Having not been screened that day because of lack of time, Nalembedze tried the following day but experienced the same ordeal. She says: “I got tired and frustrated and gave up only to be thrown in the hospital bed for three weeks with acute TB a month later.”
Lack of funding
Kibuchi points out that there is dire need to have facilities available for people living with HIV to also screen for TB at no cost to ensure access to proper TB testing, treatment, and care. “It would be disgraceful for any country if people die of TB due to lack of money for screening,” she says. Kibuchi was a key speaker at the launch of the report, which recommends that when services are not located at the same clinic, incentives should be provided for affected communities to complete referrals.
People living with HIV in low income countries lament that diagnostic tests such as x-ray are too expensive for them. The report called for national TB programmesto reduce out-of-pocket costs for such tests to enable people living with HIV to go for screening with no duress.
Unfortunately, in low and middle income countries in most facilities the kits used often fail to diagnose TB in people living with HIV which demands more money from the patient should anoter test be needed from a better equipped facility.
Janet*, 36, from Kenya says by the time she got screened for TB, almost half of her lungs had been destroyed by the infection. She says she could not afford the Ksh. 500 (around US$6) to have an x-ray taken.
“By the time neighbours came to my rescue I could barely walk since I was very ill,” she says, adding that had the services been sponsored, she would not have suffered so much. Janet advises people living with HIV to have TB screening as soon as they can instead of waiting for the disease to penetrate deeper into the body and cause further pain and longer hospital stays.
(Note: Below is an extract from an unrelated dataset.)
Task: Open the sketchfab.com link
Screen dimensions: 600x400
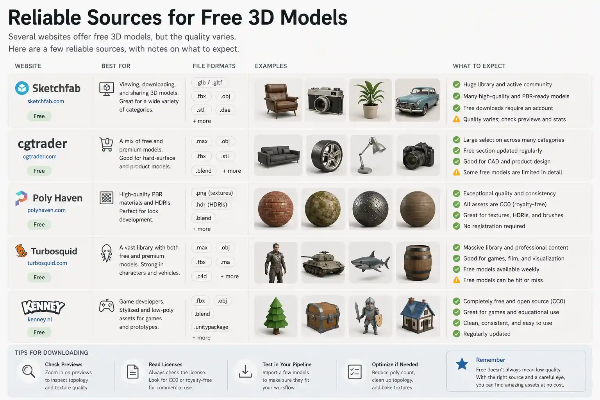Action: pos(46,101)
For the HIV-TB response to be effective especially in sub-Saharan countries, more investment on the dual infection has to be made. A ‘one-stop shop’ for co-infected people would be a great leap towards addressing TB and HIV. These two infections remain partners in the majority of deaths and unless more funding is put into it, that partnership will continue.
Lucy Maroncha lives in Kenya and is a member of the Key Correspondents network which focuses on marginalised groups affected by HIV, to report the health and human rights stories that matter to them. The network is supported by the International HIV/AIDS Alliance.